[Source records]

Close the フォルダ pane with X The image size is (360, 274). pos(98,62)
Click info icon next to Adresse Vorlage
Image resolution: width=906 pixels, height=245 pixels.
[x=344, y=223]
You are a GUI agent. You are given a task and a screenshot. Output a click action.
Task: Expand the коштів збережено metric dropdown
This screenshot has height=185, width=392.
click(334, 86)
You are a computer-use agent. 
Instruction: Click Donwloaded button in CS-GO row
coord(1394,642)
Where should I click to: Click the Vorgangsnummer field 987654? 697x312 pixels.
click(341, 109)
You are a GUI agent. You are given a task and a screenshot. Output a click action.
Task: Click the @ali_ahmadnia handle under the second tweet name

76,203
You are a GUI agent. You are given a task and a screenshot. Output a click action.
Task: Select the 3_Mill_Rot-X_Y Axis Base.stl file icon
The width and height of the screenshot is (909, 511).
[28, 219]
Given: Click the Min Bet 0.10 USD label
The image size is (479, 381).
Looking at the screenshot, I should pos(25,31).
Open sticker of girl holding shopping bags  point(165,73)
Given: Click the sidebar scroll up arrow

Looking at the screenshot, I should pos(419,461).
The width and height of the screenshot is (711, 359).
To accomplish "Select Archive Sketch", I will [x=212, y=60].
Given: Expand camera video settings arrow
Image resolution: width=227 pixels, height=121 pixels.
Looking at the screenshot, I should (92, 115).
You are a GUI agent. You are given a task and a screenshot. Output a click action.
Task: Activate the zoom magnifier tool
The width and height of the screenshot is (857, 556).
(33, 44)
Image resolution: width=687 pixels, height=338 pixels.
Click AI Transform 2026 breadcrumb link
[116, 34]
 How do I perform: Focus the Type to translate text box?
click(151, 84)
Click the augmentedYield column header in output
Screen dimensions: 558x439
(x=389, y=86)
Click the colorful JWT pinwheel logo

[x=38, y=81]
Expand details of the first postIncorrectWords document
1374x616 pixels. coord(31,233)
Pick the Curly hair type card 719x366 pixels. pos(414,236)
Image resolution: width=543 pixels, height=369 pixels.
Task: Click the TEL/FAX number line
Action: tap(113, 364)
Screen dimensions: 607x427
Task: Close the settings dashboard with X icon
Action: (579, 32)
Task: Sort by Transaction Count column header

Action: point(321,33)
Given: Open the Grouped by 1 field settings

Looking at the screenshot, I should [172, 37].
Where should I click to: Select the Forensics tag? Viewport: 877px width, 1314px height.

What you are asked to do:
Look above for the line with "Given: Click the Min Bet 0.10 USD label" and the line with "The width and height of the screenshot is (711, 359).". Retype those two lines and every line between them exactly, adding nothing.

Response to the task:
Given: Click the Min Bet 0.10 USD label
The image size is (479, 381).
Looking at the screenshot, I should pos(25,31).
Open sticker of girl holding shopping bags  point(165,73)
Given: Click the sidebar scroll up arrow

Looking at the screenshot, I should pos(419,461).
The width and height of the screenshot is (711, 359).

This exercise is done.